Instructions for the task: Reproduce, exactly, the lines of the material below from the line containing "婚禮(迎娶)紀錄 (81, 2482)" through the line containing "Shop (1147, 46)", with both end lines included and nothing else.

_____

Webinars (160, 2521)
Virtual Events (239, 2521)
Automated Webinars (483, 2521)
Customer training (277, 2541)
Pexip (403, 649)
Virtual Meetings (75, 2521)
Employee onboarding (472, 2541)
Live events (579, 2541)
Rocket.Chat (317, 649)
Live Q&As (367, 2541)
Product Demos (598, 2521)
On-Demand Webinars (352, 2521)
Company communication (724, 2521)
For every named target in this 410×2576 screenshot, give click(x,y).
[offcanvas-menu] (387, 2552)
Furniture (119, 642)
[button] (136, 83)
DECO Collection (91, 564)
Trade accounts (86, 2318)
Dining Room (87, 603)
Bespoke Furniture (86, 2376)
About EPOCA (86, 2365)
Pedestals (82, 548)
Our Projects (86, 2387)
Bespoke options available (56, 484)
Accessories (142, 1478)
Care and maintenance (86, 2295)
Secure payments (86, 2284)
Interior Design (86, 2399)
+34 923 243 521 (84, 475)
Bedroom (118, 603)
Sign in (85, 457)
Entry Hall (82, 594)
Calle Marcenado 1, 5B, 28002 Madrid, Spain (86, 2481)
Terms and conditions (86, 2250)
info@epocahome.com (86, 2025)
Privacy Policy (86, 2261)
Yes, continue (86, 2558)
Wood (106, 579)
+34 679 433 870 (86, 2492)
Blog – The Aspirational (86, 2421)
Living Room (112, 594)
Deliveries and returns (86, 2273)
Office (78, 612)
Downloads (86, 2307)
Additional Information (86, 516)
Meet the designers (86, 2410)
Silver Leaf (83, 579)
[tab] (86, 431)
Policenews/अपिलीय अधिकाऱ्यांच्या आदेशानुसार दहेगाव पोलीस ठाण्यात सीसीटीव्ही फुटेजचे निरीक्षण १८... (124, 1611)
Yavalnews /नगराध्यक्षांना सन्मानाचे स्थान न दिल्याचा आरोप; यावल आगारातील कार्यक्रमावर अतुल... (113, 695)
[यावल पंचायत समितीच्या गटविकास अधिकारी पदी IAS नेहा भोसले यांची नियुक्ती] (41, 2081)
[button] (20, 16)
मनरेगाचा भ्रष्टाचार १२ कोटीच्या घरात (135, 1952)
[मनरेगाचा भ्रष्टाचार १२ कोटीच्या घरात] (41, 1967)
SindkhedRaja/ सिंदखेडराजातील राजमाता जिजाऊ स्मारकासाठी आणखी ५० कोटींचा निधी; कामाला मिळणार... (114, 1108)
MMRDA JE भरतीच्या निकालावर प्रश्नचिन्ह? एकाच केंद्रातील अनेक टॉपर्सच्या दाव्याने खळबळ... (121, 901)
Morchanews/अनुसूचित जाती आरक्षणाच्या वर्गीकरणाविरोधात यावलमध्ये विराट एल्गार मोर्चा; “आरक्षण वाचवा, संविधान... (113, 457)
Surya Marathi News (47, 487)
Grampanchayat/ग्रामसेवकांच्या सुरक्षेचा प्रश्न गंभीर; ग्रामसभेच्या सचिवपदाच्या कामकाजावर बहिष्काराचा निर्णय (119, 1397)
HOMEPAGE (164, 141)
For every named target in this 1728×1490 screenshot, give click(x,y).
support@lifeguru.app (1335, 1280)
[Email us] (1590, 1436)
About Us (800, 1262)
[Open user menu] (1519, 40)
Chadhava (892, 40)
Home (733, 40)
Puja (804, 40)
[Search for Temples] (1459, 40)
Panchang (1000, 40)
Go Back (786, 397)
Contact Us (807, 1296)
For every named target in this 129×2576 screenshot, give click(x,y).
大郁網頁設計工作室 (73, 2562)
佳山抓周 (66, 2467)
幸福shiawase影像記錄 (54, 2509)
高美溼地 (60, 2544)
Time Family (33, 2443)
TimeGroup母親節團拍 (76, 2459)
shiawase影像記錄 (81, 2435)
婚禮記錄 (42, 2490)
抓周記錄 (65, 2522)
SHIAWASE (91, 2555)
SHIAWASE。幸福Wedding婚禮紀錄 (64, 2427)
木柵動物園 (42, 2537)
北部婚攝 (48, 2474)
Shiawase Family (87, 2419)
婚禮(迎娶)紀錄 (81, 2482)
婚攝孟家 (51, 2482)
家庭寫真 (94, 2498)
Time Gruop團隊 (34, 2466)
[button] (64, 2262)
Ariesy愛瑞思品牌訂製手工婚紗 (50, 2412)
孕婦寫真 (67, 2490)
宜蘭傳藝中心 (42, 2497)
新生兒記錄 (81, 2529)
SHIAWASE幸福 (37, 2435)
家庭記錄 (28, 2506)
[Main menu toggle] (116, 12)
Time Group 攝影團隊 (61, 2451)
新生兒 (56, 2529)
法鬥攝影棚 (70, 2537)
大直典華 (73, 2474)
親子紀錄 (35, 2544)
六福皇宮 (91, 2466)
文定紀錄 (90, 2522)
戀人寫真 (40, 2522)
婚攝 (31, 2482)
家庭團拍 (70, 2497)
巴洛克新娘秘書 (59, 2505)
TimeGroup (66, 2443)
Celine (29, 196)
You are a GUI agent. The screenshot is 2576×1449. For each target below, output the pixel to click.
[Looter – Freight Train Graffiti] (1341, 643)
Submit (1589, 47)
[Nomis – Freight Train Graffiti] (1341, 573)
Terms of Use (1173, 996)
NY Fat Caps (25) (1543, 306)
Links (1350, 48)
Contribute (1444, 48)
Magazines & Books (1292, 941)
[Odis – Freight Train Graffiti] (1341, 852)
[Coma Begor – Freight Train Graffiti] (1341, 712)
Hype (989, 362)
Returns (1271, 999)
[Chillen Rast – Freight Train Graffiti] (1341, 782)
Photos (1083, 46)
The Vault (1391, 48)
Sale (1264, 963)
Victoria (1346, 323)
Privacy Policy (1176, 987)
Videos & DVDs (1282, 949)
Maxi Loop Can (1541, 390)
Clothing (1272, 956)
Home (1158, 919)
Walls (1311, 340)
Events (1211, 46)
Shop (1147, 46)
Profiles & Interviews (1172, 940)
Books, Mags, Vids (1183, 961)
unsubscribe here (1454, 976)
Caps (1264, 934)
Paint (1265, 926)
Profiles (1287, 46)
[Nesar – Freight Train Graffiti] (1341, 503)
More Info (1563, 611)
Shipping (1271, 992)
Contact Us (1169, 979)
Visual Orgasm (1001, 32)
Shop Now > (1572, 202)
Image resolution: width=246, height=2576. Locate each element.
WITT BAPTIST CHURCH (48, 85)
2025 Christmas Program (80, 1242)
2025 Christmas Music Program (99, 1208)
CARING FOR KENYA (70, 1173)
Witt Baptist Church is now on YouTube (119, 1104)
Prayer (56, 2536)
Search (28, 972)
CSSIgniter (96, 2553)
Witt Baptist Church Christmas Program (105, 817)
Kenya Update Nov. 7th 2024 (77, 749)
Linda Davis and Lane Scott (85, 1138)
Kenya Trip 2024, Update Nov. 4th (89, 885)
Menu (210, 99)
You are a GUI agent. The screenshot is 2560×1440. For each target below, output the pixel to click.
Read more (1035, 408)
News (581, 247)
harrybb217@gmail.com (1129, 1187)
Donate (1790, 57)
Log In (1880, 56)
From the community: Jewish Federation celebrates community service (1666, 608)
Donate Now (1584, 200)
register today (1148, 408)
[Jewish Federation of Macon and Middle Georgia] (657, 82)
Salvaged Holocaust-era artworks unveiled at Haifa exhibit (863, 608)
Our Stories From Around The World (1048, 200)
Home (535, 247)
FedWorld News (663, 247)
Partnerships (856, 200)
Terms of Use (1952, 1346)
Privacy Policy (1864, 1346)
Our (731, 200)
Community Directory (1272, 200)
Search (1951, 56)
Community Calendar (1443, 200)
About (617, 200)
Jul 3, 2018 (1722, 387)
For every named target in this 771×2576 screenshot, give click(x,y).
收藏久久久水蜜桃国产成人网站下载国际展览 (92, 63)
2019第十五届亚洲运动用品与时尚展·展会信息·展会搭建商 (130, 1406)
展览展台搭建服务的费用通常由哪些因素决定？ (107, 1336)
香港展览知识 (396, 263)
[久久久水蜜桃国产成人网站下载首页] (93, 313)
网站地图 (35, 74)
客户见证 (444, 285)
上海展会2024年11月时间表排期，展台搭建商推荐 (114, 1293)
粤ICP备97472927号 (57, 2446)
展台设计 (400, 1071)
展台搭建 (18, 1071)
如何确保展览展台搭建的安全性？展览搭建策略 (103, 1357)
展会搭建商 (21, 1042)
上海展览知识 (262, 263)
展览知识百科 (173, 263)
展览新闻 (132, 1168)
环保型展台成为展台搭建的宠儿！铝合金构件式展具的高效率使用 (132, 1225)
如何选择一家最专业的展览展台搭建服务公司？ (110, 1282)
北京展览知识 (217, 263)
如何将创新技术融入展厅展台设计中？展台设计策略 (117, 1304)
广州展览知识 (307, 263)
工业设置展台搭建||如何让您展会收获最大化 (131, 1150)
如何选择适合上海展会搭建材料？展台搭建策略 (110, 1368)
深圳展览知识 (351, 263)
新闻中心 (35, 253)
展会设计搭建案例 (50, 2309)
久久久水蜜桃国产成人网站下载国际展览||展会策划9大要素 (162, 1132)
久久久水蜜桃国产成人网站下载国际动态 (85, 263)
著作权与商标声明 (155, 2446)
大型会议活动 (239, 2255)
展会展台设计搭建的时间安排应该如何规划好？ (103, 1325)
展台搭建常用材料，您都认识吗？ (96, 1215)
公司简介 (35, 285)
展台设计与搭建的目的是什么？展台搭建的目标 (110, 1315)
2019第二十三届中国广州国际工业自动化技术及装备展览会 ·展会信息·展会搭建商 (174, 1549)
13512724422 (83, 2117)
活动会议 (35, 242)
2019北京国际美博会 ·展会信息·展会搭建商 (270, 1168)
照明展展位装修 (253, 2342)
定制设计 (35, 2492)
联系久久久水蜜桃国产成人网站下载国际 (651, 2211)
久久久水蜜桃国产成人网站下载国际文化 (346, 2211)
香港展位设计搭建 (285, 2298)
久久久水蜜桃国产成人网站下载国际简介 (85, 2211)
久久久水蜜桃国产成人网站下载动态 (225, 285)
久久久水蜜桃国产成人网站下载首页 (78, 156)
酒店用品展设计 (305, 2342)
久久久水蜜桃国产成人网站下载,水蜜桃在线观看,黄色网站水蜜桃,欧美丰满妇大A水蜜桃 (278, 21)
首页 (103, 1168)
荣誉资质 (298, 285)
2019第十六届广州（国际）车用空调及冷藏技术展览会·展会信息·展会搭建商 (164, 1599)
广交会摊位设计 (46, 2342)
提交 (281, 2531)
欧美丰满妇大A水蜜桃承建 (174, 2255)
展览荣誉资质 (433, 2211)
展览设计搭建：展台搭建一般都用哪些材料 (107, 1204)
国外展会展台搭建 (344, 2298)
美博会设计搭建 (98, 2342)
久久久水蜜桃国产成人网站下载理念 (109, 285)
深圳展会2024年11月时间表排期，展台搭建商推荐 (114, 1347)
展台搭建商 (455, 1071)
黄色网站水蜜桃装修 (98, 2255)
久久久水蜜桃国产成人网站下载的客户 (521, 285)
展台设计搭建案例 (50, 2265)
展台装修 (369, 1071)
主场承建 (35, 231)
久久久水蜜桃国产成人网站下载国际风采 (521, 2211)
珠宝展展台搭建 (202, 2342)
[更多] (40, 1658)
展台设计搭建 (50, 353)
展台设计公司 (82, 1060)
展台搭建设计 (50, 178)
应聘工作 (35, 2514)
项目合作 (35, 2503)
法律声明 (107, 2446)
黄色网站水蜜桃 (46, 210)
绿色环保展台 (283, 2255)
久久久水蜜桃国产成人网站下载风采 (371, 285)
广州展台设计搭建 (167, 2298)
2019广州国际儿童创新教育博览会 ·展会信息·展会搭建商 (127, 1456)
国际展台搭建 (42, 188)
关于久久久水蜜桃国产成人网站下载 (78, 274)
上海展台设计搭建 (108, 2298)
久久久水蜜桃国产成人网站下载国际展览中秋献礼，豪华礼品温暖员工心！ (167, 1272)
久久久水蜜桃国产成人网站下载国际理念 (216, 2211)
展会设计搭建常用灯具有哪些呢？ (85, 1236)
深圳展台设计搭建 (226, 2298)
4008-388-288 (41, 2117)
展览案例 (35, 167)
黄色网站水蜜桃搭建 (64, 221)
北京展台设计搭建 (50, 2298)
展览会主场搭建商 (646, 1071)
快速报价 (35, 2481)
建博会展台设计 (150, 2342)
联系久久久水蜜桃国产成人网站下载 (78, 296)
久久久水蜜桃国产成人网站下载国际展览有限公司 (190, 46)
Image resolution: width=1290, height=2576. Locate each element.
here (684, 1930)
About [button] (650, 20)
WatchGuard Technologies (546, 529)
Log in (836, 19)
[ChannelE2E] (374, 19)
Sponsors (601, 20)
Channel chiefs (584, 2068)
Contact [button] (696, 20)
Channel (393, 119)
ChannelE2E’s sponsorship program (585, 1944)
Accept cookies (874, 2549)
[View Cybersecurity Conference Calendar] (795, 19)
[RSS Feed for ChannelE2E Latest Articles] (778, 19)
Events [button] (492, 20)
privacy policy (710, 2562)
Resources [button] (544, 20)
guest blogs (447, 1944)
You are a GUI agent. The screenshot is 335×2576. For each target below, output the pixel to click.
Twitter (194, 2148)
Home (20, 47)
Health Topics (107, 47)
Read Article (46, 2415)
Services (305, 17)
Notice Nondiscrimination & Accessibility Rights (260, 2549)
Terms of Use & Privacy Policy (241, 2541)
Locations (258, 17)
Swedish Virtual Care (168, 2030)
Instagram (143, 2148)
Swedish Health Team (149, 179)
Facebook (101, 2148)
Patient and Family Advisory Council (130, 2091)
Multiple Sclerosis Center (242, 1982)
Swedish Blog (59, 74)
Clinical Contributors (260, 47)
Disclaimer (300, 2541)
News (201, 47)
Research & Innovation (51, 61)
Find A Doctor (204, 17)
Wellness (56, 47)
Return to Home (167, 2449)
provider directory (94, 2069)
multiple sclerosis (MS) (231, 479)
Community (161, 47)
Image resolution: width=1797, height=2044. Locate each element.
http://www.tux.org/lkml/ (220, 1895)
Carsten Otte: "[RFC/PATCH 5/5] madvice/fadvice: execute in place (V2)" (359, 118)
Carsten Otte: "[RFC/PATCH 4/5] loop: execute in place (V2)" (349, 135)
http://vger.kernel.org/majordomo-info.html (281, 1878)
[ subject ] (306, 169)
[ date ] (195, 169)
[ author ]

_____

Response to the exercise:
婚禮(迎娶)紀錄 (81, 2482)
婚攝孟家 (51, 2482)
家庭寫真 (94, 2498)
Time Gruop團隊 (34, 2466)
[button] (64, 2262)
Ariesy愛瑞思品牌訂製手工婚紗 (50, 2412)
孕婦寫真 (67, 2490)
宜蘭傳藝中心 (42, 2497)
新生兒記錄 (81, 2529)
SHIAWASE幸福 (37, 2435)
家庭記錄 (28, 2506)
[Main menu toggle] (116, 12)
Time Group 攝影團隊 (61, 2451)
新生兒 (56, 2529)
法鬥攝影棚 (70, 2537)
大直典華 (73, 2474)
親子紀錄 (35, 2544)
六福皇宮 (91, 2466)
文定紀錄 (90, 2522)
戀人寫真 (40, 2522)
婚攝 (31, 2482)
家庭團拍 (70, 2497)
巴洛克新娘秘書 (59, 2505)
TimeGroup (66, 2443)
Celine (29, 196)
You are a GUI agent. The screenshot is 2576×1449. For each target below, output the pixel to click.
[Looter – Freight Train Graffiti] (1341, 643)
Submit (1589, 47)
[Nomis – Freight Train Graffiti] (1341, 573)
Terms of Use (1173, 996)
NY Fat Caps (25) (1543, 306)
Links (1350, 48)
Contribute (1444, 48)
Magazines & Books (1292, 941)
[Odis – Freight Train Graffiti] (1341, 852)
[Coma Begor – Freight Train Graffiti] (1341, 712)
Hype (989, 362)
Returns (1271, 999)
[Chillen Rast – Freight Train Graffiti] (1341, 782)
Photos (1083, 46)
The Vault (1391, 48)
Sale (1264, 963)
Victoria (1346, 323)
Privacy Policy (1176, 987)
Videos & DVDs (1282, 949)
Maxi Loop Can (1541, 390)
Clothing (1272, 956)
Home (1158, 919)
Walls (1311, 340)
Events (1211, 46)
Shop (1147, 46)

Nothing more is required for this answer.